The Mamertine Prison, otherwise known as the Tullianum, is located on the east side of the Capitoline Hill, adjacent to the Roman Forum, and near the Arch of Septimius Severus, and below the church of San Giuseppe dei Falegnami. The prison consisted of two vaulted chambers, one above the other. The lower chamber is often referred to as the "Tullianum" as it is thought that the room was originally constructed to be a water cistern.
The name "Mamertine" originates from medieval times, probably to reinforce the claimed connection to the legends surrounding Saint Peter. The ancient Romans simply called the site "carcer", which is commonly translated to mean "prison". The "carcer" the only prison in the ancient city, and was reserved for important state prisoners, often prior to their execution.
The legend that Saint's Peter and Paul were imprisoned here seems to stem from the fifth century, although this does not exclude the fact that it may be true. It is possible that Paul could have been imprisoned here before he was executed at Aquas Salvias, and Peter before his execution in Nero's circus on the Vatican Hill.

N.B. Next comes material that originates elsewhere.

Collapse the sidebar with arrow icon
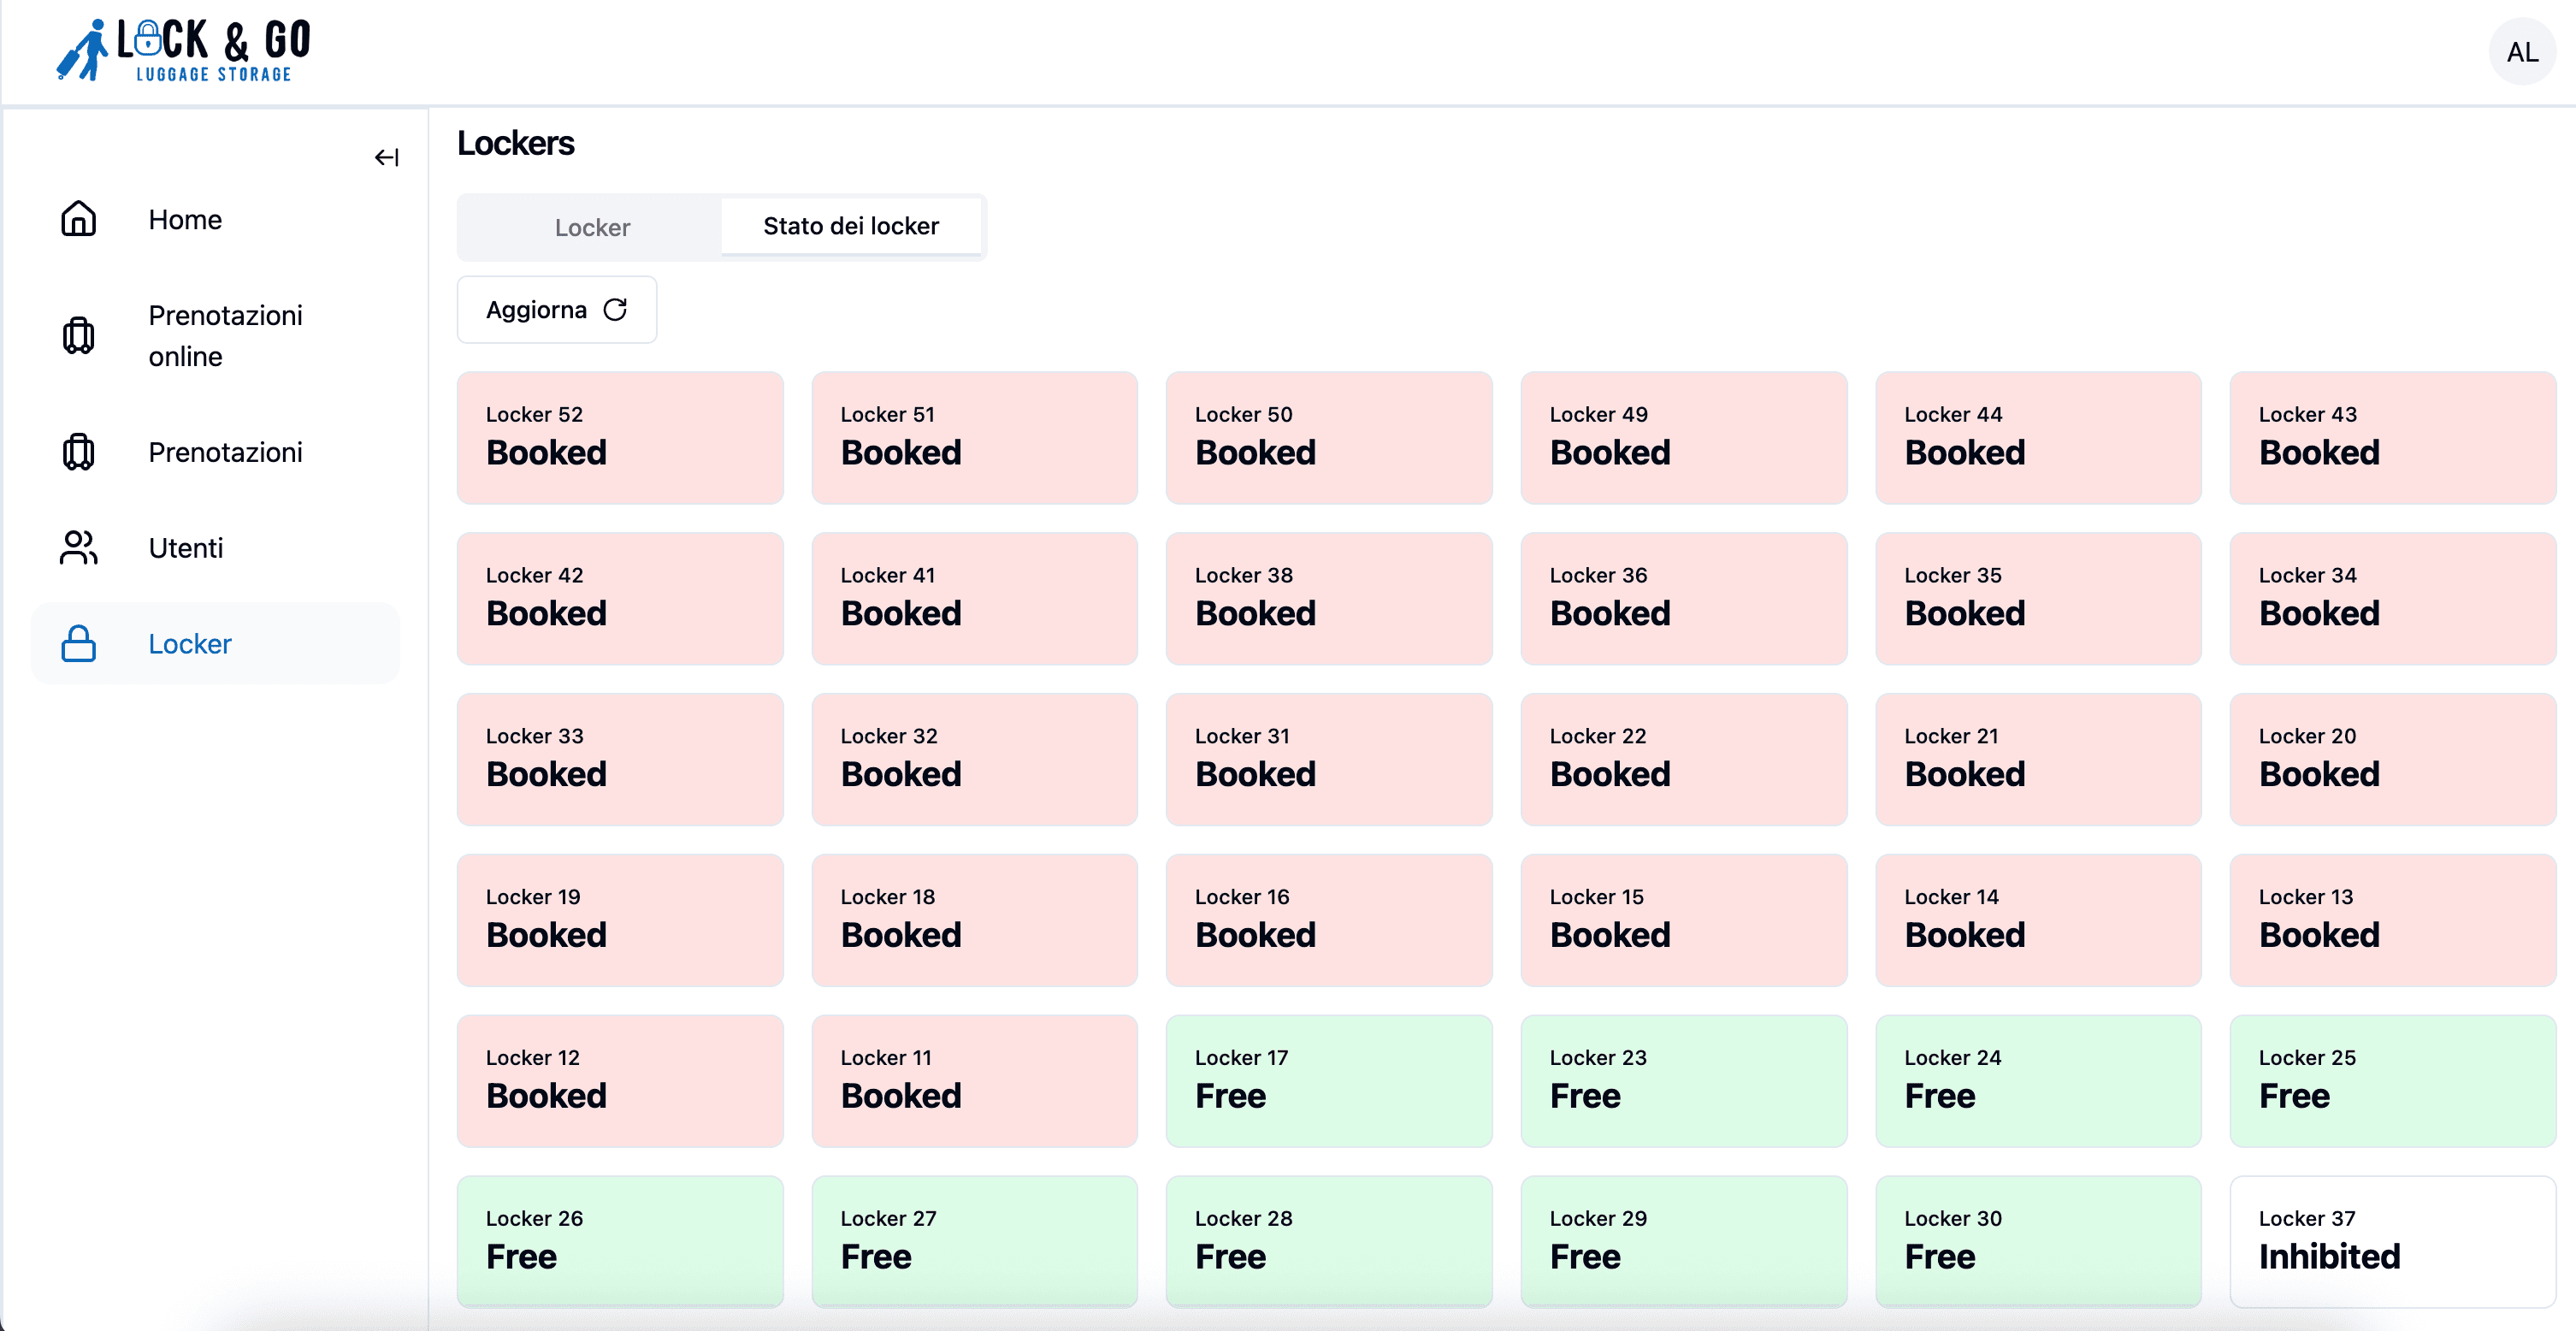The image size is (2576, 1331). (386, 157)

Paul wrote about his imprisonment several times in his letters, for an example see Philippians 1:13. The legend regarding the spring, where Saint Peter is supposed to have caused the spring to well up in the prison so enabling him to baptize his fellow prisoners, originated from much later times.

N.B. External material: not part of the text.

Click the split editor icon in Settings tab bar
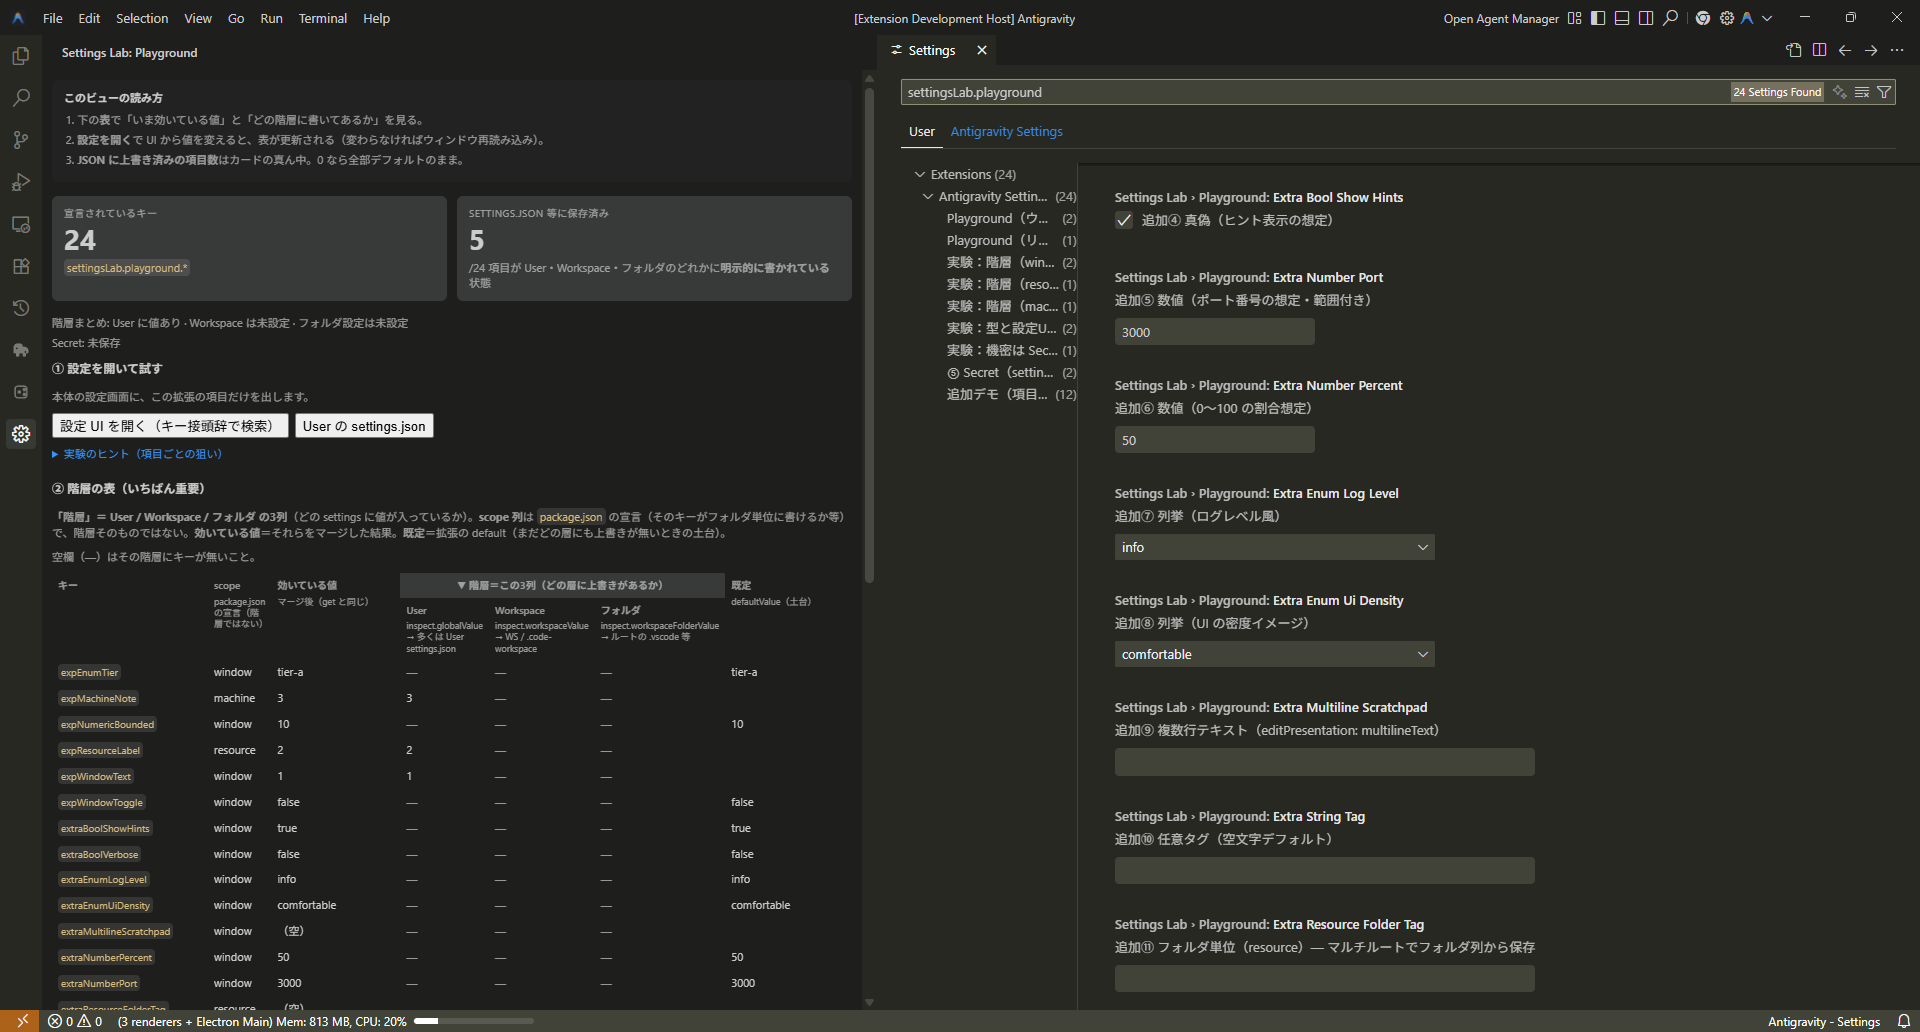This screenshot has height=1032, width=1920. point(1820,50)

The upper room, which is on a level that was once the ground level of the prison in ancient times, is thought to date back to the second century B.C. The walls are made of blocks of tufa on which there is mounted a plaque on which are the names of the prisons most celebrated prisoners. At the back is a small alter with busts of both Saint Peter and Saint Paul. Originally access to the lower room was gained by throwing or lowering prisoners through a hole in the floor. Nowadays for safety reasons the hole is covered b a metal grate, with access to the lower floor being gained via a set of comparatively modern steps.

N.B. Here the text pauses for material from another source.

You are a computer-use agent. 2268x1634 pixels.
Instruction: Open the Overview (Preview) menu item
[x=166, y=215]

The circular lower room or Tullianum, is where the condemned prisoners were thrown and sometimes strangled. Here can be seen a small altar, backed with a relief of Saint Peter baptizing his fellow prisoners. On the front of the alter, standing out against a red marble background is the upside-down cross of St. Peter, depicting that he was crucified upside-down. In the floor in the front of the alter is a round opening leading to the spring, the water from which it is said, Saint Peter baptised his fellow prisoners, and guards.